Stored data:
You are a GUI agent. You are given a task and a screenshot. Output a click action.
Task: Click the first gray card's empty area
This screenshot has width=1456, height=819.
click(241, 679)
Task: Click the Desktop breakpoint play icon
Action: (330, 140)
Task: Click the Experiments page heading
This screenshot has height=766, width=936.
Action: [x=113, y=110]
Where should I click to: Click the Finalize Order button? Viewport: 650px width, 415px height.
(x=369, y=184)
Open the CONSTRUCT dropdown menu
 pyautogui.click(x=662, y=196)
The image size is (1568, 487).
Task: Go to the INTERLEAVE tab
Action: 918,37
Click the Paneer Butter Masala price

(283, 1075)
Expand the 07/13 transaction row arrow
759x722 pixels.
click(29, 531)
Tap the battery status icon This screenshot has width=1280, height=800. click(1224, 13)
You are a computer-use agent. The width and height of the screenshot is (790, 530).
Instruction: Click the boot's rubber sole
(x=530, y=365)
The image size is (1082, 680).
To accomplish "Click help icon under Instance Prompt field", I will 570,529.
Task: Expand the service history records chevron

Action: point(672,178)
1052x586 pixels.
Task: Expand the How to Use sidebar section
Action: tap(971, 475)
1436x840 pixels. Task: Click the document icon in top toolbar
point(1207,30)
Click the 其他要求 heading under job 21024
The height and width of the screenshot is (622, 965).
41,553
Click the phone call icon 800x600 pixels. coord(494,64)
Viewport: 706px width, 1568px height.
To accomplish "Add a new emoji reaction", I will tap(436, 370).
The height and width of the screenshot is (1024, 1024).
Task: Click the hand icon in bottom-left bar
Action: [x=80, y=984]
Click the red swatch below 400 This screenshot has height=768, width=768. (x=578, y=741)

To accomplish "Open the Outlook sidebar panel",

Aim of the task: The goal is a faithful transcription of every entry above.

Response area:
You are a GUI agent. You are given a task and a screenshot. Output a click action.
Task: Click the first gray card's empty area
This screenshot has width=1456, height=819.
click(241, 679)
Task: Click the Desktop breakpoint play icon
Action: (330, 140)
Task: Click the Experiments page heading
This screenshot has height=766, width=936.
Action: [x=113, y=110]
Where should I click to: Click the Finalize Order button? Viewport: 650px width, 415px height.
(x=369, y=184)
Open the CONSTRUCT dropdown menu
 pyautogui.click(x=662, y=196)
The image size is (1568, 487).
Task: Go to the INTERLEAVE tab
Action: 918,37
Click the Paneer Butter Masala price

(283, 1075)
Expand the 07/13 transaction row arrow
759x722 pixels.
click(29, 531)
Tap the battery status icon This screenshot has width=1280, height=800. click(1224, 13)
You are a computer-use agent. The width and height of the screenshot is (790, 530).
Instruction: Click the boot's rubber sole
(x=530, y=365)
The image size is (1082, 680).
To accomplish "Click help icon under Instance Prompt field", I will 570,529.
Task: Expand the service history records chevron

Action: point(672,178)
1052x586 pixels.
Task: Expand the How to Use sidebar section
Action: tap(971, 475)
1436x840 pixels. Task: Click the document icon in top toolbar
point(1207,30)
Click the 其他要求 heading under job 21024
The height and width of the screenshot is (622, 965).
41,553
Click the phone call icon 800x600 pixels. coord(494,64)
Viewport: 706px width, 1568px height.
To accomplish "Add a new emoji reaction", I will tap(436, 370).
The height and width of the screenshot is (1024, 1024).
Task: Click the hand icon in bottom-left bar
Action: [x=80, y=984]
Click the red swatch below 400 This screenshot has height=768, width=768. (x=578, y=741)

To accomplish "Open the Outlook sidebar panel",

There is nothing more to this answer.